A partir deste ano, as regras para divulgações ESG pelas empresas listadas nos Estados Unidos passam a ser mais específicas e detalhadas. 

As metas e objetivos ligados a ESG deverão constar das demonstrações financeiras. E os riscos climáticos sobre negócios e investimentos precisarão ser identificados, avaliados, gerenciados e divulgados.  

As mudanças se baseiam na estrutura definida pela TCFD (Força-Tarefa sobre Divulgações Financeiras Relacionadas ao Clima). 

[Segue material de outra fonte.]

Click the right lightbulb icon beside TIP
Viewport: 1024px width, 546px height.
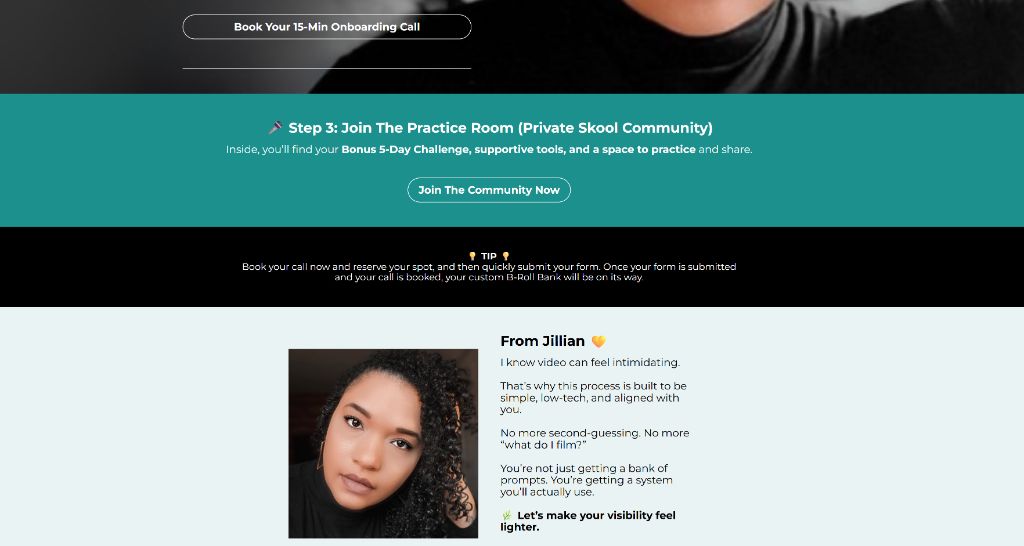tap(505, 256)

Este ano, com a conclusão das suas recomendações, a TNFD (Força-Tarefa sobre Divulgações Financeiras relacionadas à Natureza) também deve ganhar destaque. Mesmo sem ter caráter regulatório ou impositivo, a TNFD é relevante por estar integrada aos programas da ONU para Meio Ambiente (UNEP/PNUMA) e para o Desenvolvimento (UNDP/PNUD)

 

União Europeia – Imposto (carbono) e veto  (desmatamento) 

No fim do ano passado, a União Europeia aprovou um imposto sobre a emissão de carbono nos processos produtivos de produtos importados. É a primeira vez que uma regulamentação ligada às mudanças climáticas é aplicada às regras de comércio internacional. 

O mecanismo de ajuste da fronteira de carbono (CBAM, em inglês) se aplica a setores como os de aço, alumínio, cimento, eletricidade, fertilizantes e produção de hidrogênio, entre outros. 

Também no fim de 2022, a UE aprovou uma regulação que proíbe a entrada no bloco de commodities produzidas em áreas de floresta desmatadas, mesmo que de forma legal, após 31 de dezembro de 2020.

Outra norma importante da UE, que precisa ser considerada principalmente por agentes do mercado financeiro, é a SFDR (Sustainable Finance Disclosure Regulation), que serve para ajudar gestores e analistas financeiros (inclusive seguradoras) a fazer suas divulgações de risco. As regras se aplicam mesmo para agentes financeiros que não tenham qualquer obrigação de fazer divulgações ESG. 

Numa perspectiva mais ampla, a União Europeia vem intensificando seus esforços para limitar o aquecimento global e lidera o avanço das normas globais de ESG, tendo assumido o compromisso de reduzir em 55% as emissões líquidas de carbono até 2030, e zerá-las até 2050.